(Collected data entries)
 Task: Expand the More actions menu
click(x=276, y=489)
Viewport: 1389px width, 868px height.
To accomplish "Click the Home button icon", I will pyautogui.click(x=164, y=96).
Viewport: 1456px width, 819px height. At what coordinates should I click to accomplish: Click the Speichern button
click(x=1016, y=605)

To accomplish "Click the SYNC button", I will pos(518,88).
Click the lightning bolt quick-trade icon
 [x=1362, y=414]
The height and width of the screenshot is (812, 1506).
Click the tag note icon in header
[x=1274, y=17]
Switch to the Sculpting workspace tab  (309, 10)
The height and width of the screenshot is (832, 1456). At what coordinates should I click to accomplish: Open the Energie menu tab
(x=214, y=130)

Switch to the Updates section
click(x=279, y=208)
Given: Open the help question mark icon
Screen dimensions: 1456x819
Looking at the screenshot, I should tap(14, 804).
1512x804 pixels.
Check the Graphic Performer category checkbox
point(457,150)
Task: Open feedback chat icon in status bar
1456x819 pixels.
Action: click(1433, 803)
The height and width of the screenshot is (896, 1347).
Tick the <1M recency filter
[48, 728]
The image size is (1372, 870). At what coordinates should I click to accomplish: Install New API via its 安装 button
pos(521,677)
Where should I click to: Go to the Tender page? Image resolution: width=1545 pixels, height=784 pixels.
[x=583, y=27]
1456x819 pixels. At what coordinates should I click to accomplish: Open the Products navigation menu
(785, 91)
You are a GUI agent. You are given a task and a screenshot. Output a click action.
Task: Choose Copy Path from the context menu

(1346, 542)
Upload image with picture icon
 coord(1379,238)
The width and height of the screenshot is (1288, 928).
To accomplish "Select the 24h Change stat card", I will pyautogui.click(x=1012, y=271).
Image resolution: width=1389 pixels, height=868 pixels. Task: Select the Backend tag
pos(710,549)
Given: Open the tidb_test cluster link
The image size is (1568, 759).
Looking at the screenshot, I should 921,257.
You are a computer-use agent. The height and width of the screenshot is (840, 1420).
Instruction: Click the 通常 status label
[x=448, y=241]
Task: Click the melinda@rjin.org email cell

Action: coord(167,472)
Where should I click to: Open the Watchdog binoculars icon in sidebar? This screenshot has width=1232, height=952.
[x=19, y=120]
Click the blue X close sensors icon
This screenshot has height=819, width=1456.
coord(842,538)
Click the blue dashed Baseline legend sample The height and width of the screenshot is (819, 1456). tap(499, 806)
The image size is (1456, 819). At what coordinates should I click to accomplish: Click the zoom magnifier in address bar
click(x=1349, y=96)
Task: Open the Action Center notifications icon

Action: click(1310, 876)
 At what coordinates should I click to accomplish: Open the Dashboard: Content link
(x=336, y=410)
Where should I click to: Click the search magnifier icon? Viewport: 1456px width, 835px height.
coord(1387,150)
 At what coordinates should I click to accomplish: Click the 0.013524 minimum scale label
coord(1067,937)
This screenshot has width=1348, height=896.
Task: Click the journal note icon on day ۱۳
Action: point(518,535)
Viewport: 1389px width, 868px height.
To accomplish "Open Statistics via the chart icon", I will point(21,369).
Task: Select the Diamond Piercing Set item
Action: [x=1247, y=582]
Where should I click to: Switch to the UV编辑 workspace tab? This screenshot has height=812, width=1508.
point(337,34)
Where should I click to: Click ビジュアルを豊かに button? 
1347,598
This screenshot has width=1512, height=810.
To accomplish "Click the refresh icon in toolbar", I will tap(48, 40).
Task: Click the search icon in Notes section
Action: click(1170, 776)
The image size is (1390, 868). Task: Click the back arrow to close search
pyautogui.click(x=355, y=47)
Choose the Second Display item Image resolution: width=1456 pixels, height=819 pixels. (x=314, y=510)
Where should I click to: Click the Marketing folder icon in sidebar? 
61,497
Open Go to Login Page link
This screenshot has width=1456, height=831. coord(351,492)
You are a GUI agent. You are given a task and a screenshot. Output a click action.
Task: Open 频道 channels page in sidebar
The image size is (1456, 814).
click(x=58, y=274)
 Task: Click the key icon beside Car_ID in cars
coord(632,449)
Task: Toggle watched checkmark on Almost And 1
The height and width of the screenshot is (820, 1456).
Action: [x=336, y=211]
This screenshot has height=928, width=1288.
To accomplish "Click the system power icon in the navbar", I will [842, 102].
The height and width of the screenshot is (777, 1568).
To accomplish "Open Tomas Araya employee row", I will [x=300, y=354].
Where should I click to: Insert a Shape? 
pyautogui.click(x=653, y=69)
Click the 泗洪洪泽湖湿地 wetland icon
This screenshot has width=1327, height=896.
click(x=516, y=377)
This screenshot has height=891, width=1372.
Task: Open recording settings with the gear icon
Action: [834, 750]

■ How to complete this task ■
Provide all the records again, word for word.

■ Completed exercise ■
 Task: Expand the More actions menu
click(x=276, y=489)
Viewport: 1389px width, 868px height.
To accomplish "Click the Home button icon", I will pyautogui.click(x=164, y=96).
Viewport: 1456px width, 819px height. At what coordinates should I click to accomplish: Click the Speichern button
click(x=1016, y=605)

To accomplish "Click the SYNC button", I will pos(518,88).
Click the lightning bolt quick-trade icon
 [x=1362, y=414]
The height and width of the screenshot is (812, 1506).
Click the tag note icon in header
[x=1274, y=17]
Switch to the Sculpting workspace tab  (309, 10)
The height and width of the screenshot is (832, 1456). At what coordinates should I click to accomplish: Open the Energie menu tab
(x=214, y=130)

Switch to the Updates section
click(x=279, y=208)
Given: Open the help question mark icon
Screen dimensions: 1456x819
Looking at the screenshot, I should tap(14, 804).
1512x804 pixels.
Check the Graphic Performer category checkbox
point(457,150)
Task: Open feedback chat icon in status bar
1456x819 pixels.
Action: click(1433, 803)
The height and width of the screenshot is (896, 1347).
Tick the <1M recency filter
[48, 728]
The image size is (1372, 870). At what coordinates should I click to accomplish: Install New API via its 安装 button
pos(521,677)
Where should I click to: Go to the Tender page? Image resolution: width=1545 pixels, height=784 pixels.
[x=583, y=27]
1456x819 pixels. At what coordinates should I click to accomplish: Open the Products navigation menu
(785, 91)
You are a GUI agent. You are given a task and a screenshot. Output a click action.
Task: Choose Copy Path from the context menu

(1346, 542)
Upload image with picture icon
 coord(1379,238)
The width and height of the screenshot is (1288, 928).
To accomplish "Select the 24h Change stat card", I will pyautogui.click(x=1012, y=271).
Image resolution: width=1389 pixels, height=868 pixels. Task: Select the Backend tag
pos(710,549)
Given: Open the tidb_test cluster link
The image size is (1568, 759).
Looking at the screenshot, I should 921,257.
You are a computer-use agent. The height and width of the screenshot is (840, 1420).
Instruction: Click the 通常 status label
[x=448, y=241]
Task: Click the melinda@rjin.org email cell

Action: coord(167,472)
Where should I click to: Open the Watchdog binoculars icon in sidebar? This screenshot has width=1232, height=952.
[x=19, y=120]
Click the blue X close sensors icon
This screenshot has height=819, width=1456.
coord(842,538)
Click the blue dashed Baseline legend sample The height and width of the screenshot is (819, 1456). tap(499, 806)
The image size is (1456, 819). At what coordinates should I click to accomplish: Click the zoom magnifier in address bar
click(x=1349, y=96)
Task: Open the Action Center notifications icon

Action: click(1310, 876)
 At what coordinates should I click to accomplish: Open the Dashboard: Content link
(x=336, y=410)
Where should I click to: Click the search magnifier icon? Viewport: 1456px width, 835px height.
coord(1387,150)
 At what coordinates should I click to accomplish: Click the 0.013524 minimum scale label
coord(1067,937)
This screenshot has width=1348, height=896.
Task: Click the journal note icon on day ۱۳
Action: point(518,535)
Viewport: 1389px width, 868px height.
To accomplish "Open Statistics via the chart icon", I will point(21,369).
Task: Select the Diamond Piercing Set item
Action: [x=1247, y=582]
Where should I click to: Switch to the UV编辑 workspace tab? This screenshot has height=812, width=1508.
point(337,34)
Where should I click to: Click ビジュアルを豊かに button? 
1347,598
This screenshot has width=1512, height=810.
To accomplish "Click the refresh icon in toolbar", I will tap(48, 40).
Task: Click the search icon in Notes section
Action: click(1170, 776)
The image size is (1390, 868). Task: Click the back arrow to close search
pyautogui.click(x=355, y=47)
Choose the Second Display item Image resolution: width=1456 pixels, height=819 pixels. (x=314, y=510)
Where should I click to: Click the Marketing folder icon in sidebar? 
61,497
Open Go to Login Page link
This screenshot has width=1456, height=831. coord(351,492)
You are a GUI agent. You are given a task and a screenshot. Output a click action.
Task: Open 频道 channels page in sidebar
The image size is (1456, 814).
click(x=58, y=274)
 Task: Click the key icon beside Car_ID in cars
coord(632,449)
Task: Toggle watched checkmark on Almost And 1
The height and width of the screenshot is (820, 1456).
Action: [x=336, y=211]
This screenshot has height=928, width=1288.
To accomplish "Click the system power icon in the navbar", I will [842, 102].
The height and width of the screenshot is (777, 1568).
To accomplish "Open Tomas Araya employee row", I will [x=300, y=354].
Where should I click to: Insert a Shape? 
pyautogui.click(x=653, y=69)
Click the 泗洪洪泽湖湿地 wetland icon
This screenshot has width=1327, height=896.
click(x=516, y=377)
This screenshot has height=891, width=1372.
Task: Open recording settings with the gear icon
Action: [834, 750]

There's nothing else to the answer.